There are three stages of setting and keeping a boundary. The first is defining the boundary, the second is setting the boundary, and the third is keeping the boundary. When defining a boundary, you must think of the exact issue that you wish to change. Steps to keep in mind while establishing this boundary include defining your feelings, letting the user know how your personal boundaries have been crossed, setting limits, and being direct (“Boundaries in Recovery”). A healthy boundary encourages the user to share their feelings, respect others, and take responsibility for their actions. Be careful with how you define the boundary. For example, saying, ‘I don’t want you using in the home’ instead of ‘I don’t want you in the home while you’re using’ defines the boundary in terms of the behavior of the user and not the user as a person (Adfam).
Once a boundary is defined, clear consequences need to be set in case the boundary is violated. When doing this, you also need to think about how you will measure if the boundary has been breached or not. For example, is it a flexible or a fixed boundary? Other aspects you will have to deliberate on include how long the boundary is to be held for, when and where it will be set, and if it is realistic. It is vital to discuss whether the boundary seems appropriate to everyone and to reach a clear consensus between all family members.
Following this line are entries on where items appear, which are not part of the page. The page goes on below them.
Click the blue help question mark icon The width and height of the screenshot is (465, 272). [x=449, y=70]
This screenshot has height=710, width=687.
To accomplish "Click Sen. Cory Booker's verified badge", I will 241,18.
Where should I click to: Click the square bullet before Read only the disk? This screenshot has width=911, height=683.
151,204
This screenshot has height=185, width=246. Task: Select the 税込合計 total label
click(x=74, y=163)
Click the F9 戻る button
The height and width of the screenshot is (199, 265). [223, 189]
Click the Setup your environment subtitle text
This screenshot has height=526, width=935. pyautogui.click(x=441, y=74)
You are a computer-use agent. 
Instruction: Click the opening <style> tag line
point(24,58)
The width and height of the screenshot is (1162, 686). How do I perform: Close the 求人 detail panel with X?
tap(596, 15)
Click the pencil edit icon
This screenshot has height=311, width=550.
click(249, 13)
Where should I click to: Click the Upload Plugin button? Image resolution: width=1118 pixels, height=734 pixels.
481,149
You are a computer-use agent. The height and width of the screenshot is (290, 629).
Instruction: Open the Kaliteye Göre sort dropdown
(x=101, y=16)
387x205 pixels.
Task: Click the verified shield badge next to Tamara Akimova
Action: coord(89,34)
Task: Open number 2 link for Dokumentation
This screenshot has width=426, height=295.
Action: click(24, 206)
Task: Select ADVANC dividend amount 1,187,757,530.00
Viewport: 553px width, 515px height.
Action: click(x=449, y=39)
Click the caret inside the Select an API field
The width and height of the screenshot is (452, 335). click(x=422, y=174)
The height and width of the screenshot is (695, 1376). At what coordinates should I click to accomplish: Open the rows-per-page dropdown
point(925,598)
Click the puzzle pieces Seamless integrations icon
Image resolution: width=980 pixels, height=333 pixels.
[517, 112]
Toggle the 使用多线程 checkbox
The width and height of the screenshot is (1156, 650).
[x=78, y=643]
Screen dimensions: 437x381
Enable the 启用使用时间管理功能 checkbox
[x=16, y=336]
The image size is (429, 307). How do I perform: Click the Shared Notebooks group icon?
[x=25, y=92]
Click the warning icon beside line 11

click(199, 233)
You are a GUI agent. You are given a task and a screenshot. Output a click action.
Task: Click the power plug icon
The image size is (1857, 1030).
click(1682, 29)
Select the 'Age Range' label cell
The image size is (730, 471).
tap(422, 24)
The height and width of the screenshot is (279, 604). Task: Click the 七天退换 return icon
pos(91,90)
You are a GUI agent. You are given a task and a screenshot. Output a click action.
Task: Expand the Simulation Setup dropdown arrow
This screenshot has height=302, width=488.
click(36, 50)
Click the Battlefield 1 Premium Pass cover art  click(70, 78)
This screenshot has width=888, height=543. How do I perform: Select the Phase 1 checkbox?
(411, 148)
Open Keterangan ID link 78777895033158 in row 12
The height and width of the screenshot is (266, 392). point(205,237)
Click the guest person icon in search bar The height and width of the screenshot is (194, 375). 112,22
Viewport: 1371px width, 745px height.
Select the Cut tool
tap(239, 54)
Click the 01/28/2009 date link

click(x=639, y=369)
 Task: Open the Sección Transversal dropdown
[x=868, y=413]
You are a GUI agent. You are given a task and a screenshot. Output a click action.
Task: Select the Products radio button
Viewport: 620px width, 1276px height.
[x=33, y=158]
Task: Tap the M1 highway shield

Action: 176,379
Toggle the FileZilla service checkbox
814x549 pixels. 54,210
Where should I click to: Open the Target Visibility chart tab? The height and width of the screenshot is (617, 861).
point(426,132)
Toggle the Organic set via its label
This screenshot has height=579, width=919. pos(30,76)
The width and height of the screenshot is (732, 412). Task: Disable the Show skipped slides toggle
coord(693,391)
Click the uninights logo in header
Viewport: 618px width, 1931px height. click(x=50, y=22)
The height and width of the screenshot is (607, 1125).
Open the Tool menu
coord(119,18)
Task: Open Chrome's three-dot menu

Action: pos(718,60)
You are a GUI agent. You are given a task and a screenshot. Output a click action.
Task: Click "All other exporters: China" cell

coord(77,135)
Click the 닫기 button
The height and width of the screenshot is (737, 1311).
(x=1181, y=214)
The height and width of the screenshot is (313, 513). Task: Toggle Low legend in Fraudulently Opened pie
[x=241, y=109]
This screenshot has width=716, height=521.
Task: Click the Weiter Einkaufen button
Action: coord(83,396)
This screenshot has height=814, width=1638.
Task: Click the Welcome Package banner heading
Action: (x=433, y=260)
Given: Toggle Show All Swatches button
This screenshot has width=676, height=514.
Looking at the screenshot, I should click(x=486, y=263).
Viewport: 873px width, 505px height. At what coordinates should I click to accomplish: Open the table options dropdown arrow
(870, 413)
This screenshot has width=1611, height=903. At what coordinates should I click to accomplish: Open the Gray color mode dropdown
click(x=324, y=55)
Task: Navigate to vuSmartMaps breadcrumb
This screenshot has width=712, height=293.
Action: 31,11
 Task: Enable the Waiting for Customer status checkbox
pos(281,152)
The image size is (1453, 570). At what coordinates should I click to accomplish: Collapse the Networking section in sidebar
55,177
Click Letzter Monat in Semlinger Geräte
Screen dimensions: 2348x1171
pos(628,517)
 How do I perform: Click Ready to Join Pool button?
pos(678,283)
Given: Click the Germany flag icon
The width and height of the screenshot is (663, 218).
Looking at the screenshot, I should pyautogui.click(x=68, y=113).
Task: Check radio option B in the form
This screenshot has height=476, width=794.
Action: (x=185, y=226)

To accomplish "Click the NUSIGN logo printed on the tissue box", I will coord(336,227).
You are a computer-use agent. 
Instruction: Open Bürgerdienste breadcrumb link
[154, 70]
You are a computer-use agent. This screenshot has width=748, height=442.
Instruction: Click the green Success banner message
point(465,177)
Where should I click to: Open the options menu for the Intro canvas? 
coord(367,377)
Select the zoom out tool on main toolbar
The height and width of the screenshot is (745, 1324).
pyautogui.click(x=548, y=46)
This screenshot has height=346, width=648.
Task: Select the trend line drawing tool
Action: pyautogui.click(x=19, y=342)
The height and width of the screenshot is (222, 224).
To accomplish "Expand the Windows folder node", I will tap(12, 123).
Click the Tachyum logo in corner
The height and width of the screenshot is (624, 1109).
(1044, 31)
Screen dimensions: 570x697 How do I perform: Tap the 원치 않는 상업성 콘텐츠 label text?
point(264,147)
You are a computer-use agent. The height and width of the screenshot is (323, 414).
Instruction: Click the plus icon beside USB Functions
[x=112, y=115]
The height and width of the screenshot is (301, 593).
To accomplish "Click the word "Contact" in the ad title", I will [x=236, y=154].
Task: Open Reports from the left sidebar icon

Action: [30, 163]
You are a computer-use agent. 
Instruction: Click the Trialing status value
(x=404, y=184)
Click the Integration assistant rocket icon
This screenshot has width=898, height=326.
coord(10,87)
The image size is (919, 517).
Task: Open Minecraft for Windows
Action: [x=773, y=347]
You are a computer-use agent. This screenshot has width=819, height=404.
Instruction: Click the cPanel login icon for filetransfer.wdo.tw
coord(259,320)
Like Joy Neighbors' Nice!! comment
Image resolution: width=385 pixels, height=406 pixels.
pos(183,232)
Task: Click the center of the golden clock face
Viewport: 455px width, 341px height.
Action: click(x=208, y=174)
The next stage is setting the boundary. Ideally, this stage occurs through negotiation, with both the family and the user agreeing on the terms of the boundary. This negotiation needs to have an effective dialogue in which both sides listen to each other and are open about their feelings. Everyone needs to respect each other by acknowledging and understanding how one another feels, even if they don’t agree. ‘Collaboration rather than confrontation’ is essential (Adfam). One of the most important parts of setting the boundary is having the user’s agreement and cooperation.
The last stage, keeping the boundary, includes noticing if the boundary has been kept or broken and responding if necessary. If the boundary is broken, you need to respond assertively and appropriately (Adfam). You need to acknowledge that the boundary has been broken and take your time to form your response instead of responding immediately in frustration. You want to communicate clearly how you feel, implement the consequence of breaking the boundary, and restate what your wants and needs are. This conversation may be difficult to start but can be made easier by first practicing what you want to say, remembering to hold eye contact, and speaking firmly. On the other hand, if the user continues to keep the boundary, acknowledge their good behavior and assess whether or not it would be appropriate to periodically reward them or reset the boundary.
Sometimes the boundary needs to be reset or modified, which is a normal part of the recovery process. By learning from what has happened, the family can keep or reset certain boundaries and determine which are most effective and helpful to the user’s well-being. The success of setting boundaries is maximized when all family members take part in supporting the user, as well as asking for additional support from professionals. It is important to remember that you cannot change someone else, but what you can change is your response to the situation. Your attitude toward the user can help them realize the changes they can and need to make. Remember that support from the whole family is needed; by working together to reach a compromise, you can create a healthy boundary and enable the user’s recovery.
“Boundaries in Recovery.” Stepping Stone Recovery. Stepping Stone Center for Recovery, 13. Apr. 2016. Web. 29 Dec. 2016.
“Setting and Keeping Boundaries.” (n.d.): 1-5. Adfam. Adfam, 2010. Web. 29 Dec. 2016.